I set my stopwatch. 
Let's do it!

Two miles; that's all. My previous best time was 22:48, so to think I could shave ten percent was ludicrous. Leonard has been training all summer long, however, so my plan was to just try and keep him in sight and let the chips fall. 

Well, I lost sight of Leon toward the top... skinny old bastard. And of course he made it in under twenty minutes... 19:45, to be exact. 

Me? I've got some work to do... about a minute and fifteen second's worth. Maybe next time.

Leonard departed this morning, on his way to compete in the Portland (Oregon) Marathon. I told him when he hits the wall, just remember pushing a personal best on Log Hill. He'll be running at sea level, so after training all summer... running at altitude, competing in mountain races like Kendall and Imogene... he should do fine. Good Luck, Leonard.


  1. I love reading your blog and seeing your photos.

    You know, you might do better at Log Hill if you quit stopping to take photos. LOL. J/K.

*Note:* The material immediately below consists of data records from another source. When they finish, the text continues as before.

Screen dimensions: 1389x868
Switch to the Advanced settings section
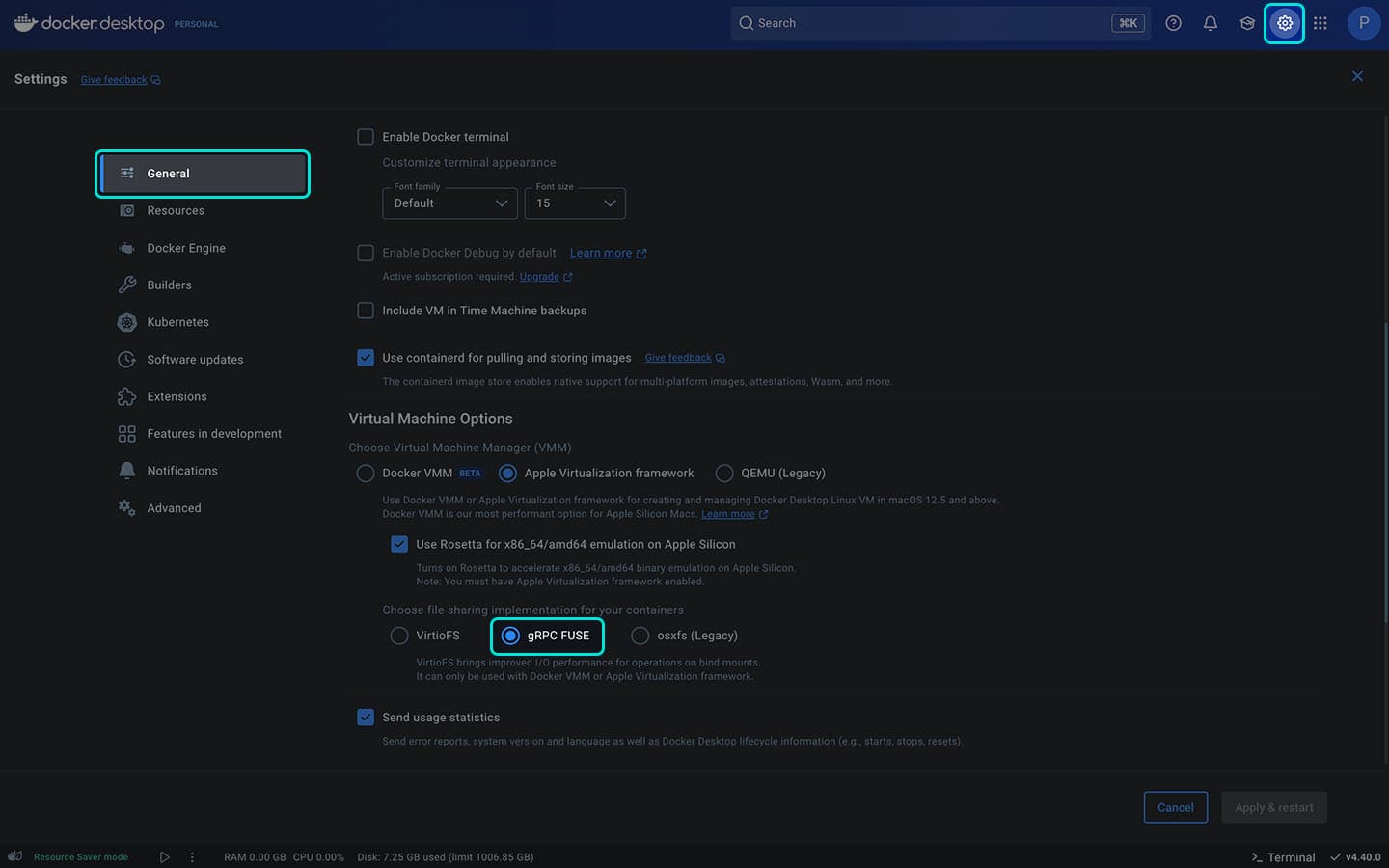[x=174, y=507]
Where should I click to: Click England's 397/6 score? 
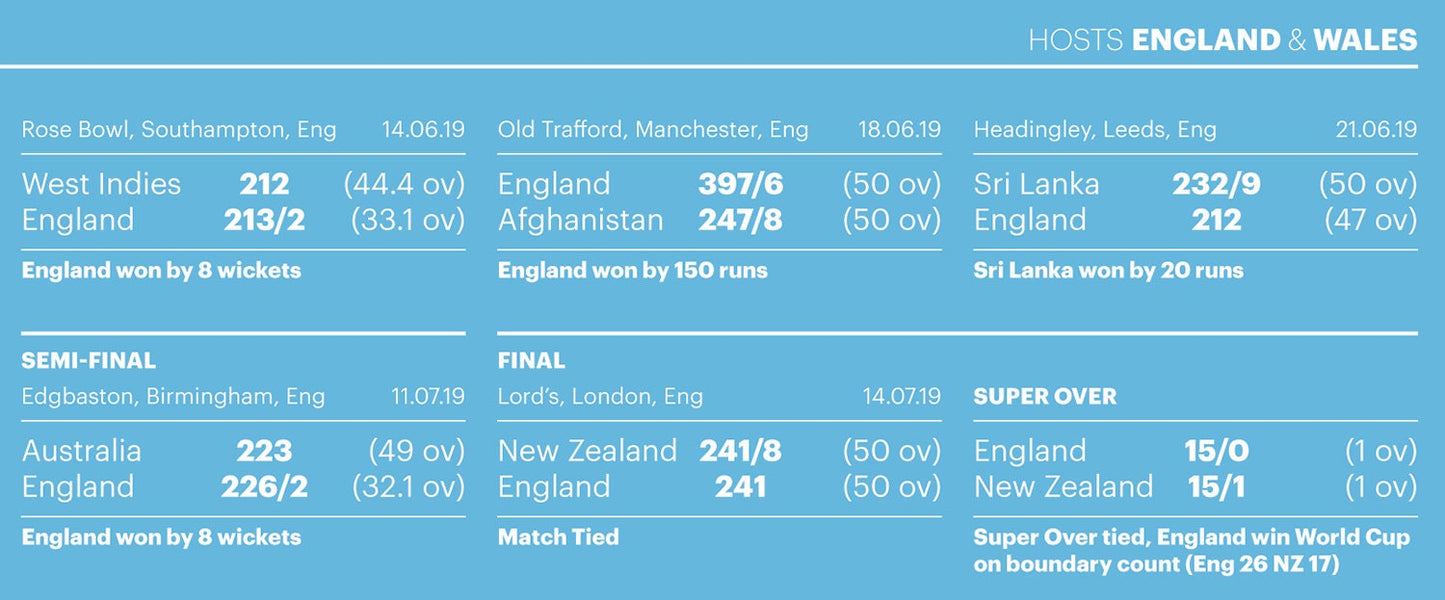tap(740, 184)
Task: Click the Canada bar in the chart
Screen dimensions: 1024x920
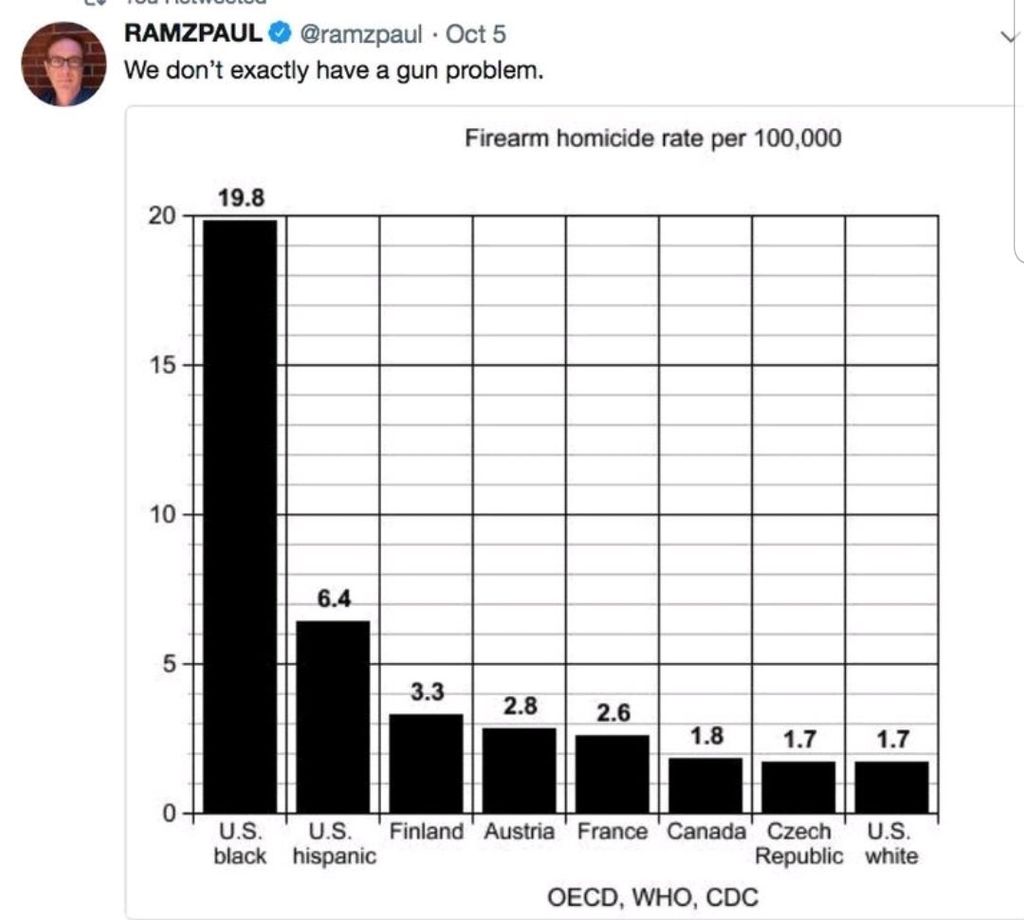Action: 705,785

  2. You just couldn't resist a picture of that vintage trailer, could you? Glad you didn't, it's a cutie. Keep pedaling!

  3. Laverne says...So what! If Leonard the Skynard did win the race this time, just wait 'til next time! Your photo's are the best! Loved the picture of Bobbie on her bike. It is beautiful here in Austin, but not like the mountains around Ouray and Ridgeway! Best wishes for you, Bobbie and Goldie for the winter months!

  4. Walden Creek Rv SteveOctober 6, 2012 at 11:27 AM

    Mark- What you doing racing Len?? I go to Walmart and challenge those big people on power carts -the ones who do not really need them- thay are just lazy- I may not win but usually place in top five!You still rock big guy! Plus no one gets better pictures! Enjoy!

  5. Travel Bug,
    And I love that you love reading the BCB :))
    It's a veritable "Love Fest" in Lovely Ouray!
    Mend up quickly, now.

    It's a necessary and magical thing, to be able to revert to boyhood as needed. Trust me on this.

    Pam and Wayne,
    That is a classic Shasta Travel Trailer. My parents and I lived on the road in one of those for over a year when I was 7 years old. I was home schooled in National Parks, on the beaches of the Pacific Ocean, and deep in the mighty Redwoods of Northern California.
    And you wonder where I got my itchy feet?

    Thanks Laverne,
    October should be a beautiful time to be in the Hill Country... I can just imagine Fredricksburg in Fall. Still, I prefer Bluebells of spring there. Enjoy.

    Thanks, Wal-Mart Steve :))
    You should come join Leonard on some of his runs... I sure wish I could, but the right lower extremity is not so cooperative anymore. I was thinking about using one of those electric chairs at Wal mart till this comment :))

    Thanks, Mark.

  6. Mark, were you homeschooled after your year on the road? We homeschooled our kids from 3rd grade on up, the only trips they got to go on was to D.C., Maine and of course lots of places in Wisconsin. We're hoping to help homeschool our grandchildren on the road occasionally though!

  7. Pam and Wayne,
    No... just home schooled that time on the road, then back to the "factories." But that year on the road left an indelible mark (no pun). It gave me an appreciation, which is a type of education, for the outdoors, traveling and living in a little box on wheels, staying close to nature... and so on. I wish I knew all the effects it had on me... some are subconscious, I'm sure.
    thanks, and that is cool that you will take your grand kids on such an adventure.